MATERIAL SUPPLIED START

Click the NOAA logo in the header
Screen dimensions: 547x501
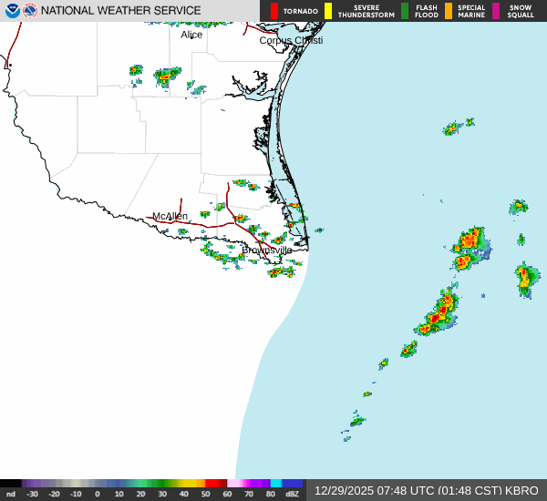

MATERIAL SUPPLIED END
MATERIAL SUPPLIED START

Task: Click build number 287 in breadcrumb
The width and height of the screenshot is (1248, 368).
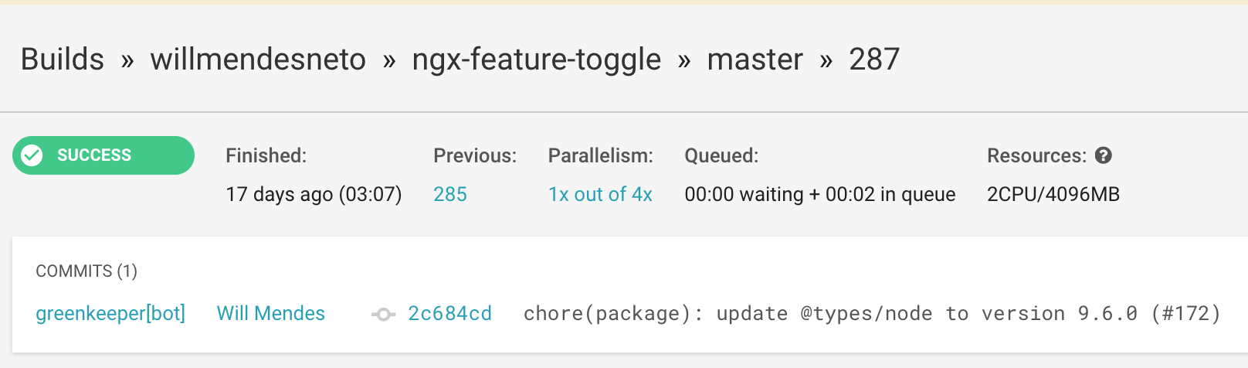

MATERIAL SUPPLIED END
MATERIAL SUPPLIED START

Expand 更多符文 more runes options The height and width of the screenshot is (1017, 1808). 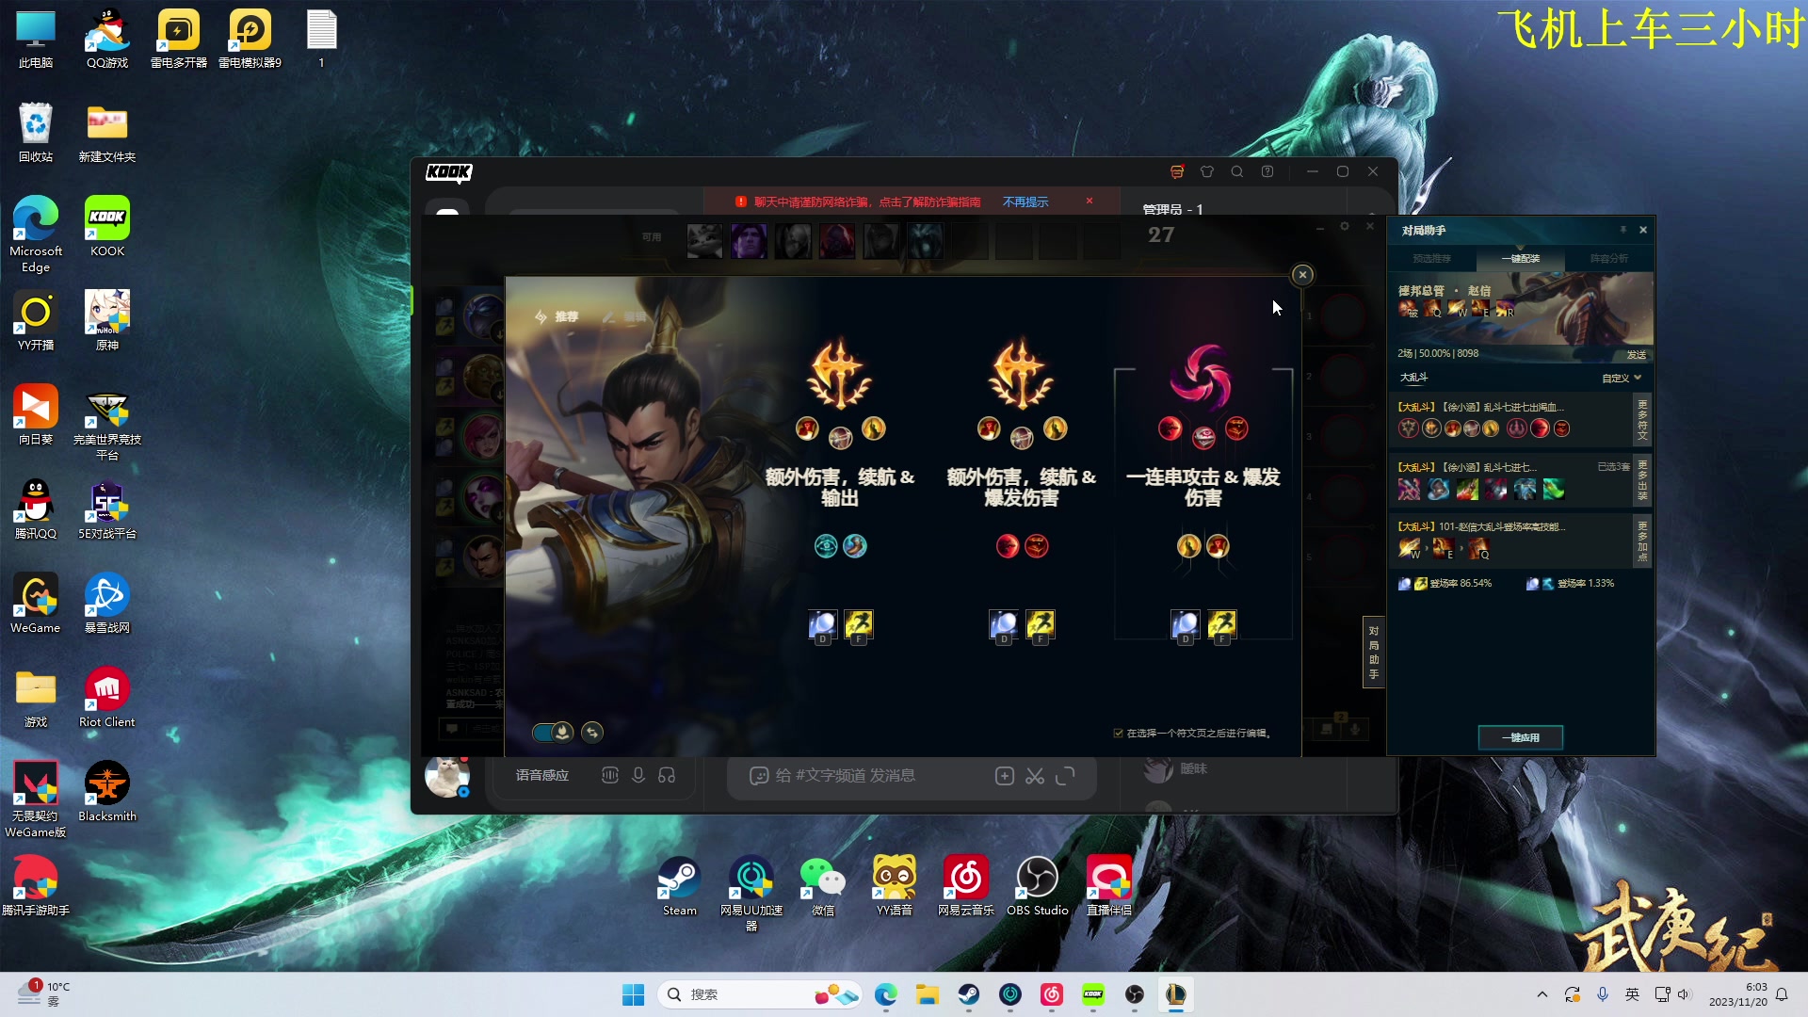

MATERIAL SUPPLIED END

ABOUT THIS EXERCISE =>
Copy the entries above exactly, but only from the line holding "Click the NOAA logo in the header" through the line holding "Screen dimensions: 547x501", both included.

RESPONSE AREA =>
Click the NOAA logo in the header
Screen dimensions: 547x501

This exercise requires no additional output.